WHAT TO DO>
Output each record below exactly as it stands, leaving out the pictures.

RECORD SET>

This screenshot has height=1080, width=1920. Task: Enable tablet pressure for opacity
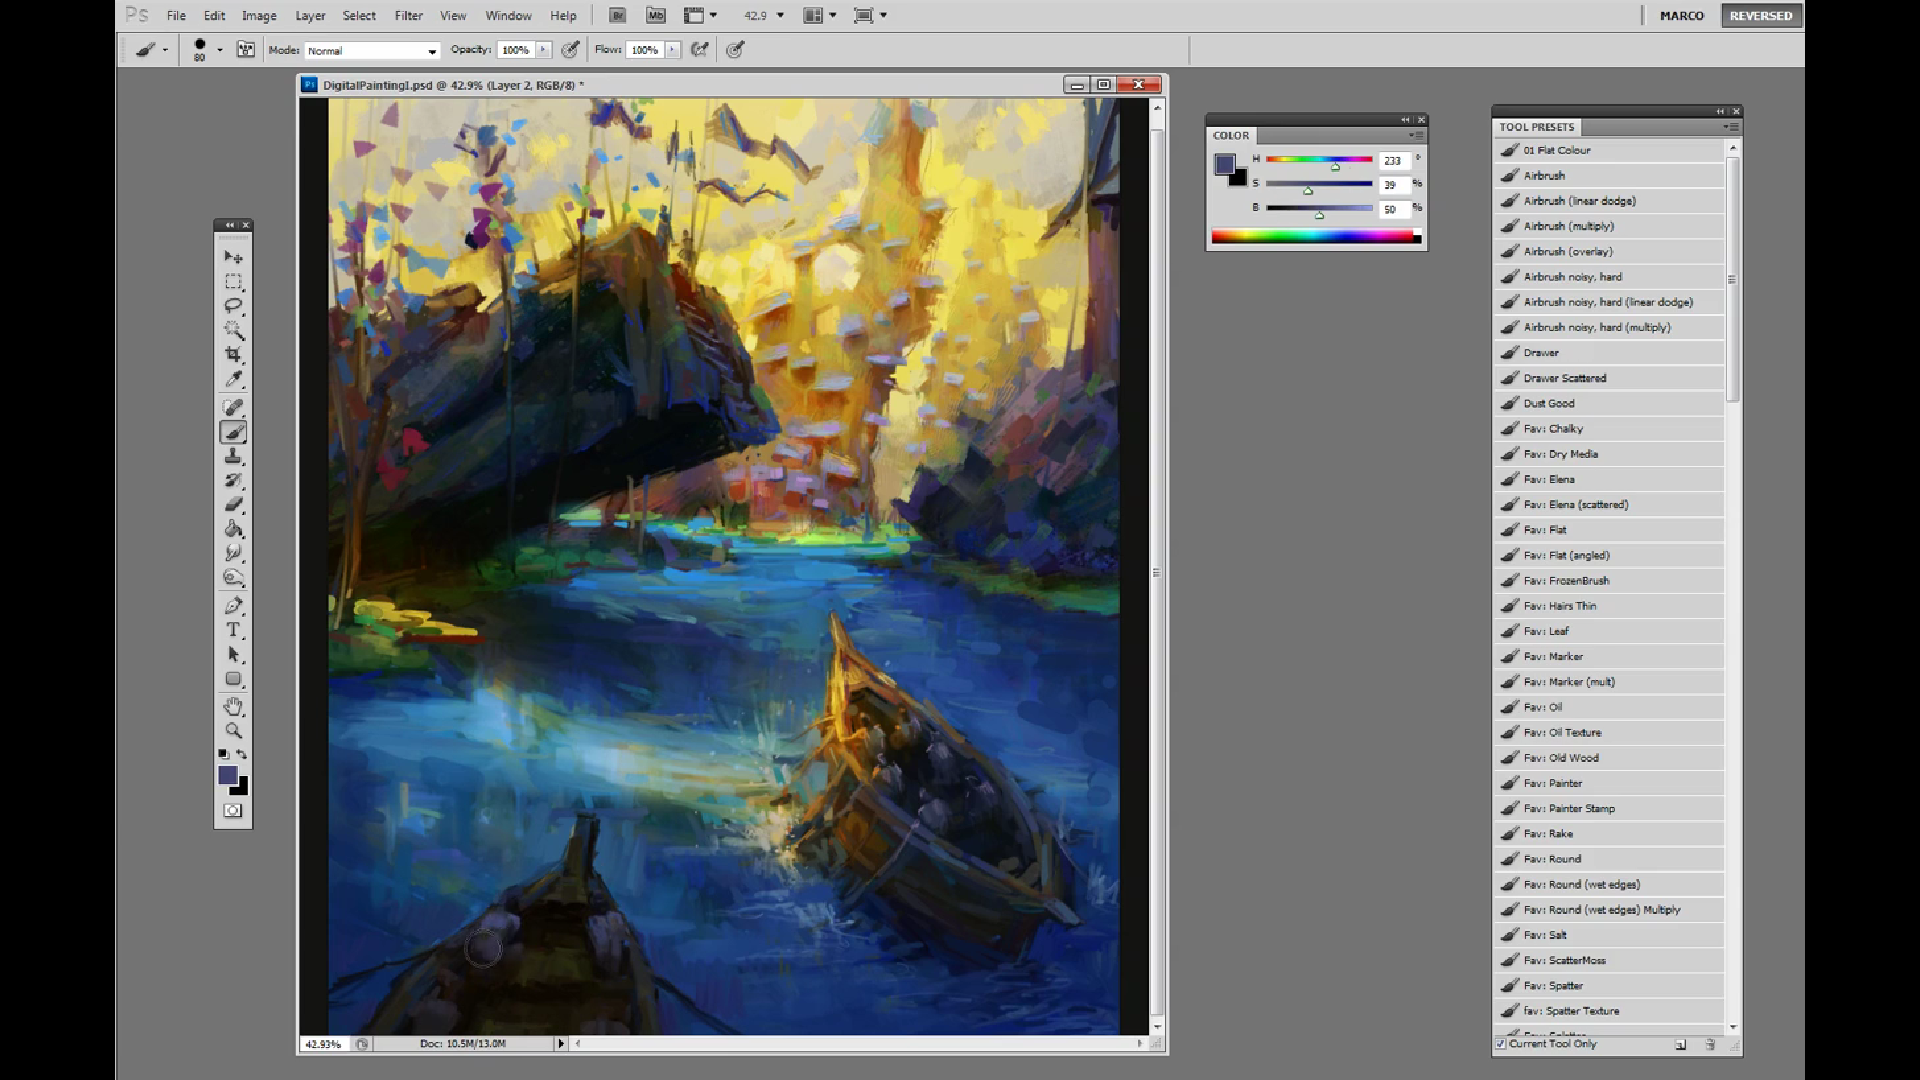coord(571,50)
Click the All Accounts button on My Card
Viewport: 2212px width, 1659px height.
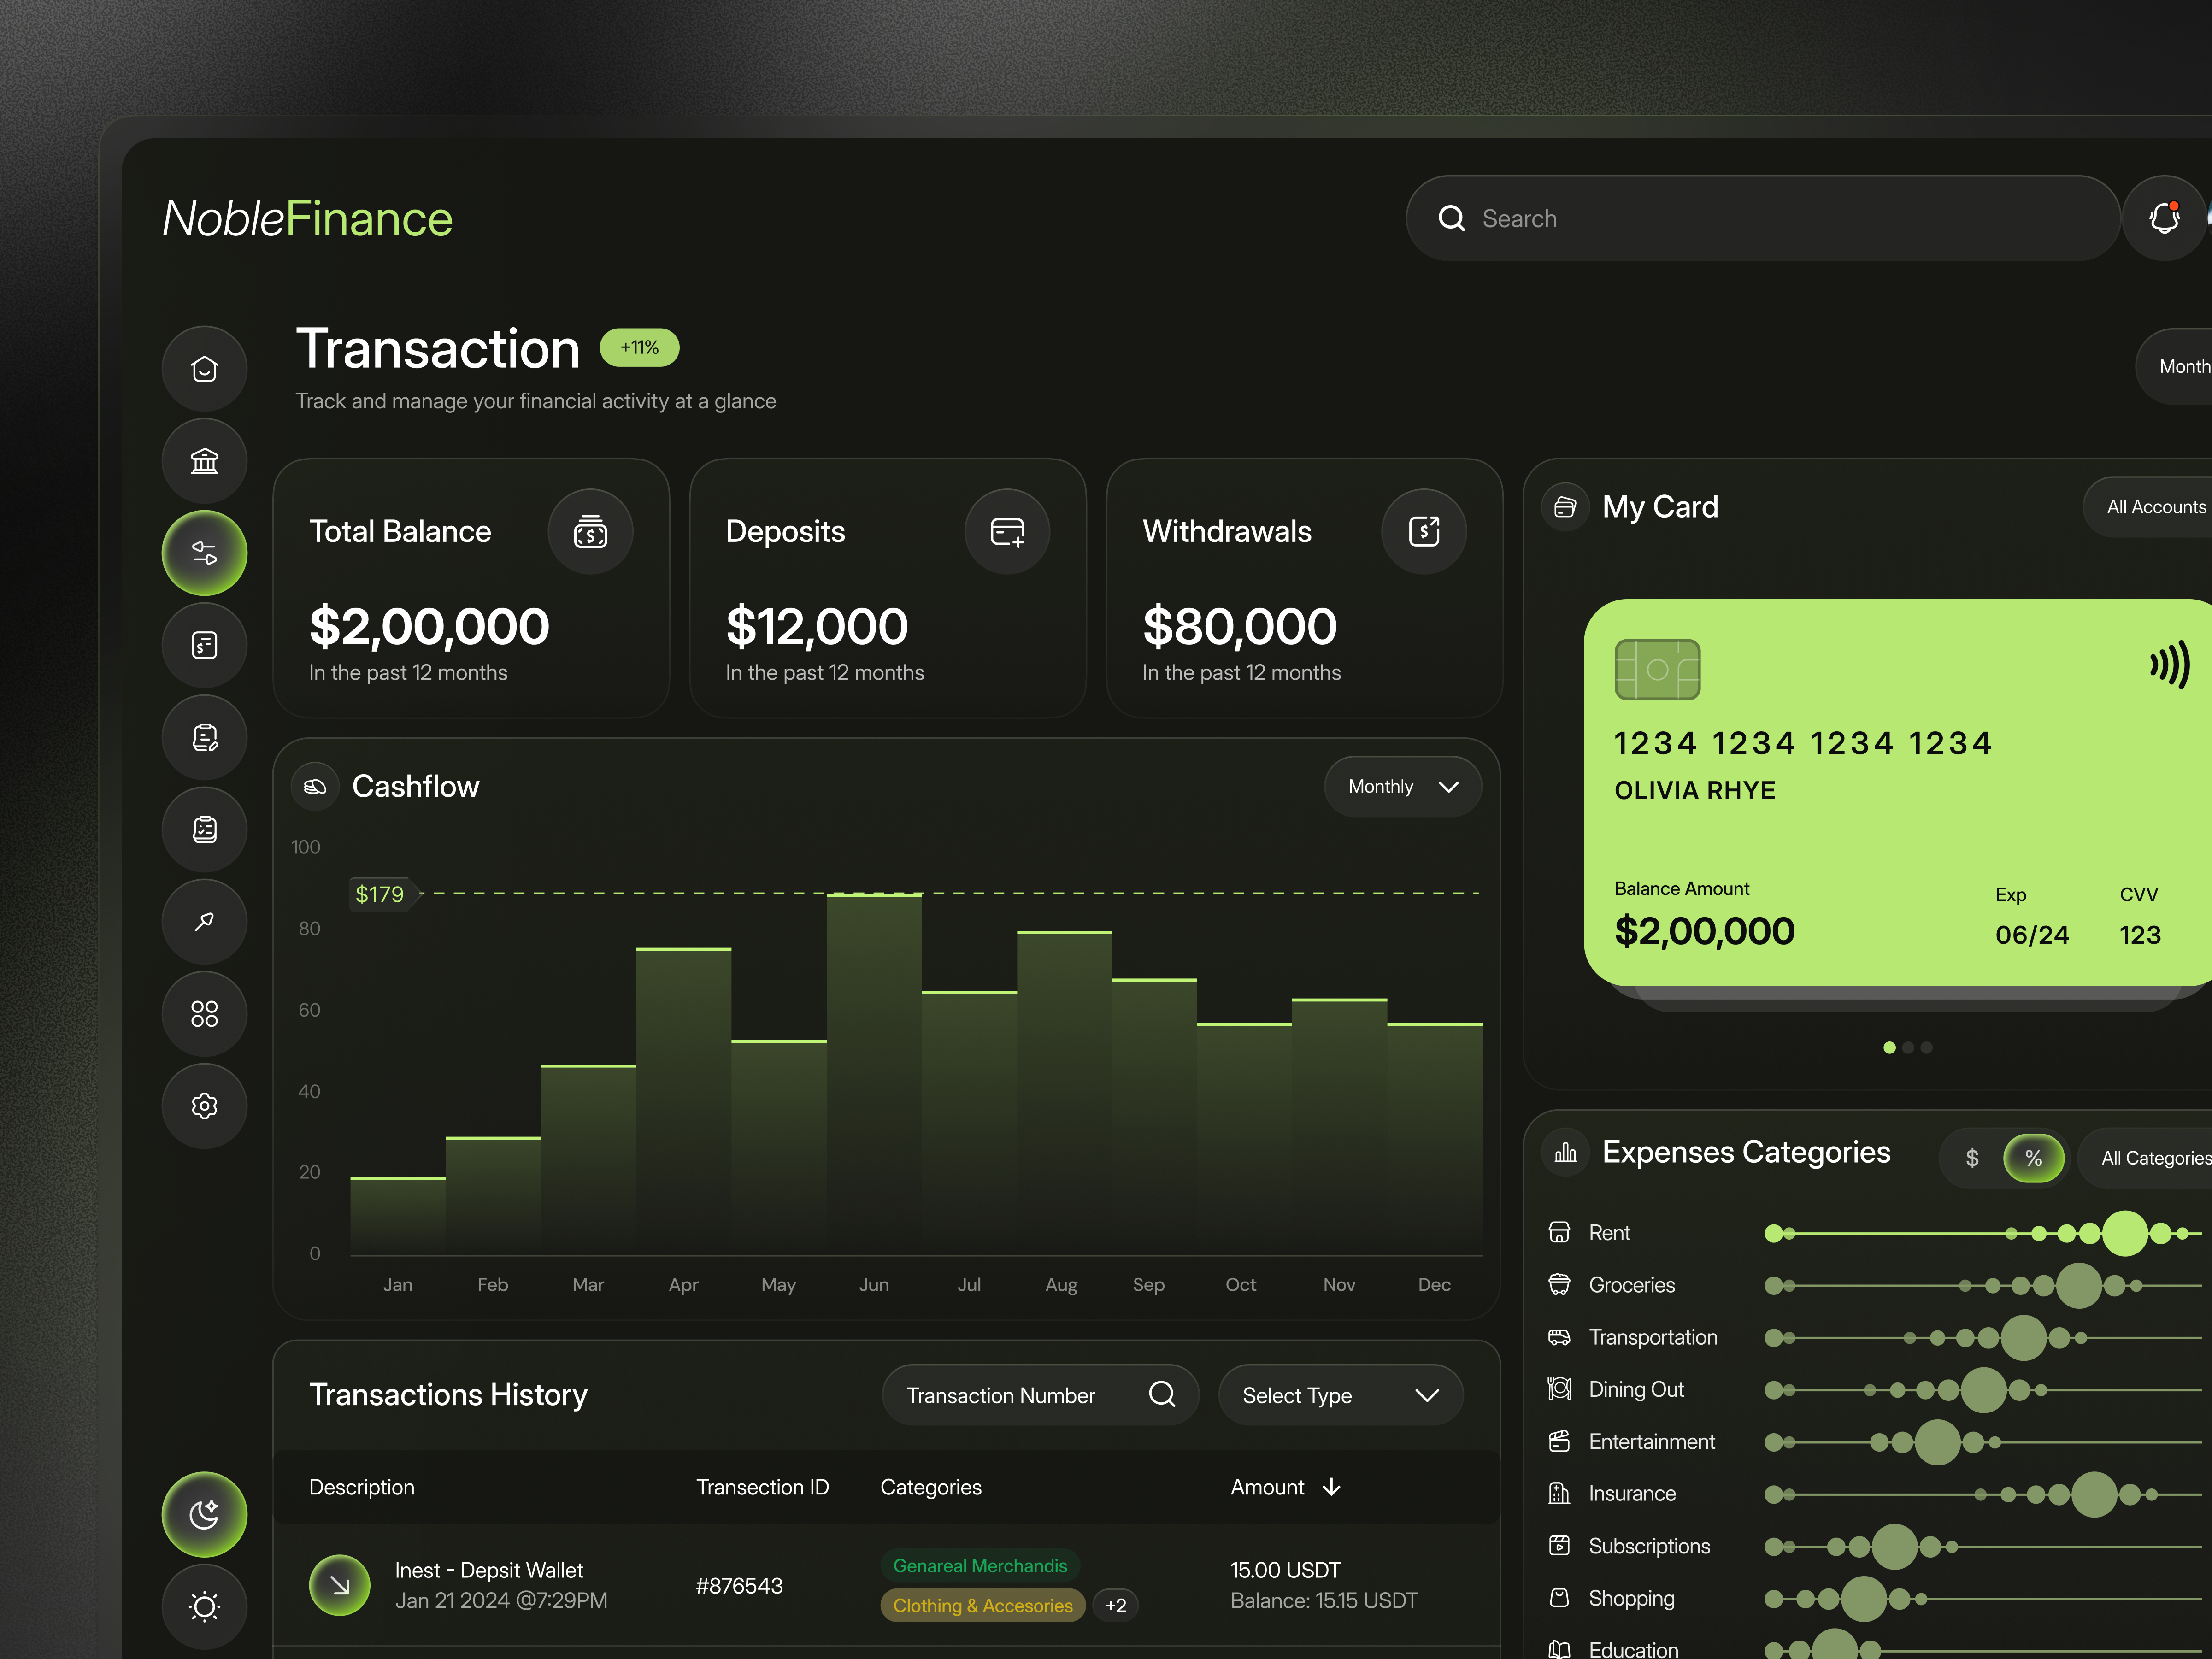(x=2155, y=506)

SOLUTION>
This screenshot has height=1080, width=1920. Task: Enable tablet pressure for opacity
coord(571,50)
Click the All Accounts button on My Card
Viewport: 2212px width, 1659px height.
(x=2155, y=506)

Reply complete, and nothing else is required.